* Tekst do przeczytania
%%

Nadchodzi nowa era w świecie cyfrowych czołgów – World of Tanks 2.0 to bez dwóch zdań największa i najbardziej przełomowa aktualizacja, jaką Wargaming przygotowało przez ponad dekadę historii gry. Premiera już 3 września! Oto najważniejsze zmiany, na które powinni zwrócić uwagę wszyscy czołgiści – zarówno weterani, jak i nowi gracze.
World of Tanks 2.0 to nie tylko największa dotąd aktualizacja gry — to prawdziwy nowy rozdział serii. Nowy tier, przebudowane UI, kompletny balans, fabularne PvE, dynamiczne bitwy i gruntowna rewizja dźwięku wskazują, że WoT jako cyfrowa legenda wciąż ewoluuje i rośnie w siłę. Każdy – od świeżaka po starego wilka – znajdzie tu teraz powód, by wrócić na pole bitwy… lub zacząć najważniejszą pancerną przygodę od nowa.

%%

* Zadania pisemne
**a)** Przepisz bez zmian fragment tekstu o World of Tanks 2.0, który zaczyna się od słów zawierających „Nadchodzi nowa era”, a kończy na „przygodę od nowa.”.
**b)** Określ, czy poniższe stwierdzenia są zgodne z tekstem o World of Tanks 2.0. Przy każdym podaj „tak” lub „nie” oraz rozstrzygające słowa tekstu w dokładnym brzmieniu.
(i) Premiera aktualizacji przypada na 3 września.
(ii) Aktualizacja pozostawia interfejs użytkownika bez zmian.
(iii) Aktualizacja wprowadza fabularne PvE.
**c)** Poprowadź dalej tekst o World of Tanks 2.0, zaczynając po jego ostatnim zdaniu.

* Zapisane dane
%%

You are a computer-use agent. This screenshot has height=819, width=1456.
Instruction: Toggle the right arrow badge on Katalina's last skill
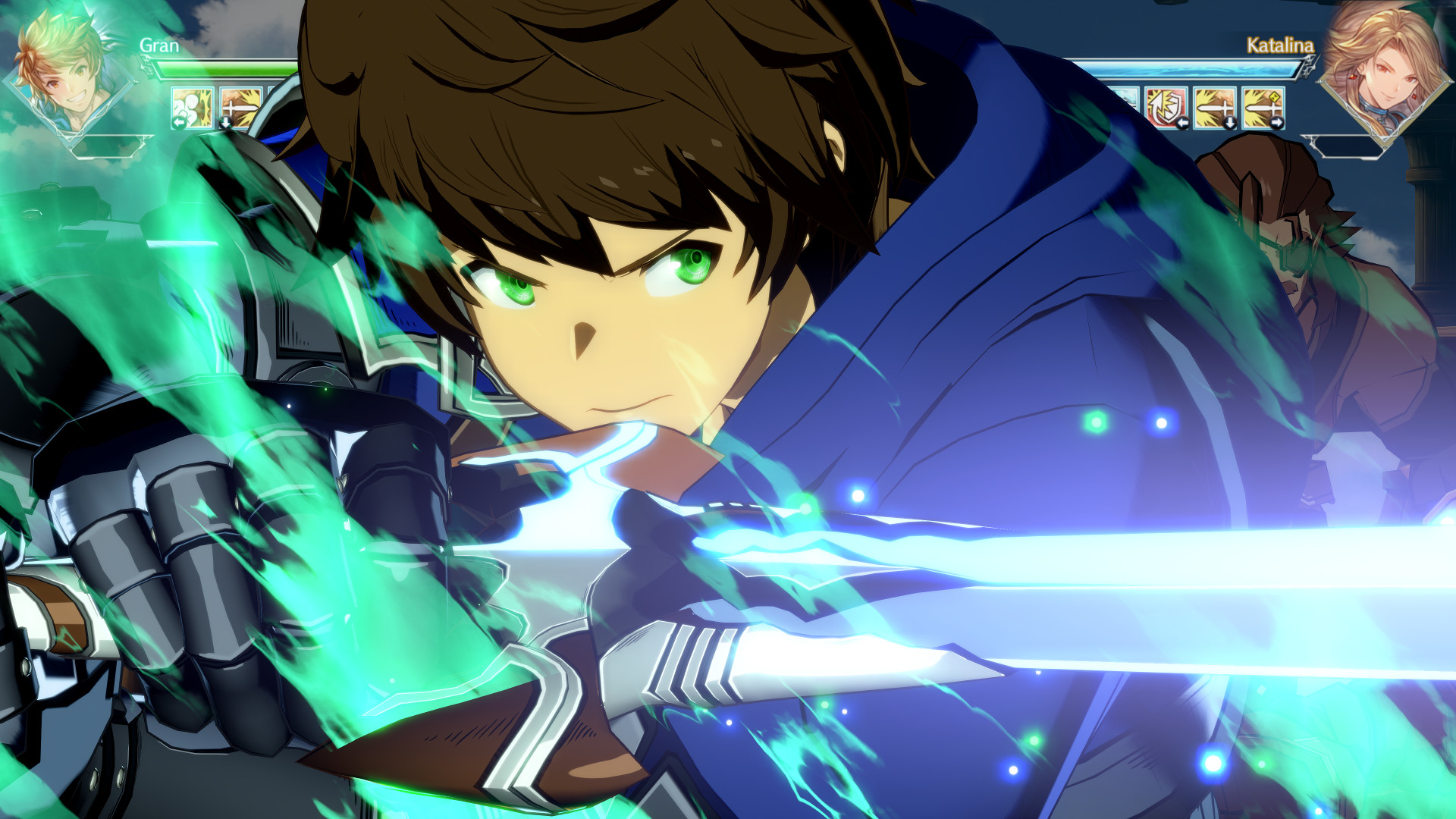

%%

* Odpowiedzi
**a)**
Nadchodzi nowa era w świecie cyfrowych czołgów – World of Tanks 2.0 to bez dwóch zdań największa i najbardziej przełomowa aktualizacja, jaką Wargaming przygotowało przez ponad dekadę historii gry. Premiera już 3 września! Oto najważniejsze zmiany, na które powinni zwrócić uwagę wszyscy czołgiści – zarówno weterani, jak i nowi gracze.
World of Tanks 2.0 to nie tylko największa dotąd aktualizacja gry — to prawdziwy nowy rozdział serii. Nowy tier, przebudowane UI, kompletny balans, fabularne PvE, dynamiczne bitwy i gruntowna rewizja dźwięku wskazują, że WoT jako cyfrowa legenda wciąż ewoluuje i rośnie w siłę. Każdy – od świeżaka po starego wilka – znajdzie tu teraz powód, by wrócić na pole bitwy… lub zacząć najważniejszą pancerną przygodę od nowa.

**b)**
(i) Tak: „Premiera już 3 września!”
(ii) Nie: „przebudowane UI”
(iii) Tak: „fabularne PvE”

**c)**
XI poziom – zupełnie nowa liga czołgów
To historyczny krok – w WoT debiutuje aż 16 zupełnie nowych czołgów poziomu XI. Każdy pojazd reprezentuje nowoczesne projekty (m.in. ciężkie, średnie, niszczyciele i lekki), a każdy otrzymał unikalną mechanikę: aktywną umiejętność, pasywny efekt lub sytuacyjny bonus wpływający na styl rozgrywki. XI tier otwiera całkiem nowy system progresji – pojazdy można ulepszać w sposób ekskluzywny dla tego poziomu, a na maksa rozwinięty czołg zyskuje rzadkie, wizualne nagrody: stat tracker, unikalne style 2D i rękawy na lufę.
Kompletny balans i wygoda progresji
Ponad 350 pojazdów wszystkich poziomów otrzymało zbalansowane statystyki i poprawki. Usprawniono również „stockowe” konfiguracje – już nie będą uprzykrzały gry, a przechodzenie przez drzewa technologiczne stanie się płynniejsze.
Co więcej, uproszczono system modułów (usunięto większość niepotrzebnych radiostacji, zawieszenia nie wpływają już na nośność), a większość ograniczeń wyposażenia dla wersji stock została zniesiona. Zmiany dotyczą także pul premii, punktów życia lekkich czołgów, a nawet wybranych „podupadłych” czołgów premium i X-tierek.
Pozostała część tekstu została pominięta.